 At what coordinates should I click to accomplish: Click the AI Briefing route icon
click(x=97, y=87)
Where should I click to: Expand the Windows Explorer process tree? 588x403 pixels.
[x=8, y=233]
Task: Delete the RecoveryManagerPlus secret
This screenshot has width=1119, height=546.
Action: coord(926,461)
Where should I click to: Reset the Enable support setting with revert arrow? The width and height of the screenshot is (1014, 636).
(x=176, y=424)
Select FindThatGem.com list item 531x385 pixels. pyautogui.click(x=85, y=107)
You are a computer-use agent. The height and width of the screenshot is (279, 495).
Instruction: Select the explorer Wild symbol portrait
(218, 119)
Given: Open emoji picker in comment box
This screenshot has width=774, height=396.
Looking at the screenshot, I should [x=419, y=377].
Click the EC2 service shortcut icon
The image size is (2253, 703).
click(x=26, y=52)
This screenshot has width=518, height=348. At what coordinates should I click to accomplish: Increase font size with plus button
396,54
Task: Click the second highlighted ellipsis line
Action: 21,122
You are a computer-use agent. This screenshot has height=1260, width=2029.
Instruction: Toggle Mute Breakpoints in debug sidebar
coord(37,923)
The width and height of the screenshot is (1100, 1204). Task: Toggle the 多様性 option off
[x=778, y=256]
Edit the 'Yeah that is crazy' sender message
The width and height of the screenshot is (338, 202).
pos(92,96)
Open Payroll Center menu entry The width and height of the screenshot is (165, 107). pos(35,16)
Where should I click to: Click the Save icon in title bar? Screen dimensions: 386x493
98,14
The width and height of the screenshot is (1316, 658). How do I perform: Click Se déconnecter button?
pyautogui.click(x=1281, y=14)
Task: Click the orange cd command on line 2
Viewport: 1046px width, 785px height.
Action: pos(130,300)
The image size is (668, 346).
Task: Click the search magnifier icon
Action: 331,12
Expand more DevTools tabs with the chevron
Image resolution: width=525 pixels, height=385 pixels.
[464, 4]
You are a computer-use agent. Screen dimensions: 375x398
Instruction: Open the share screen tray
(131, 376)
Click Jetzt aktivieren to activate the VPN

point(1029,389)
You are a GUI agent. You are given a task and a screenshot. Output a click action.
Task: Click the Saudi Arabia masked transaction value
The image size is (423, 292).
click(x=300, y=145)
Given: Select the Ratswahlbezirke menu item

» **Opdracht**
Zet alleen de regels van de regel met "Where should I click to: Reset" tot en met de regel met "Select FindThatGem.com list" om in een JSON-lijst van strings, met één string per regel en zonder lege regels.

» **Juiste uitkomst**
[
  "Where should I click to: Reset the Enable support setting with revert arrow? The width and height of the screenshot is (1014, 636).",
  "(x=176, y=424)",
  "Select FindThatGem.com list item 531x385 pixels. pyautogui.click(x=85, y=107)"
]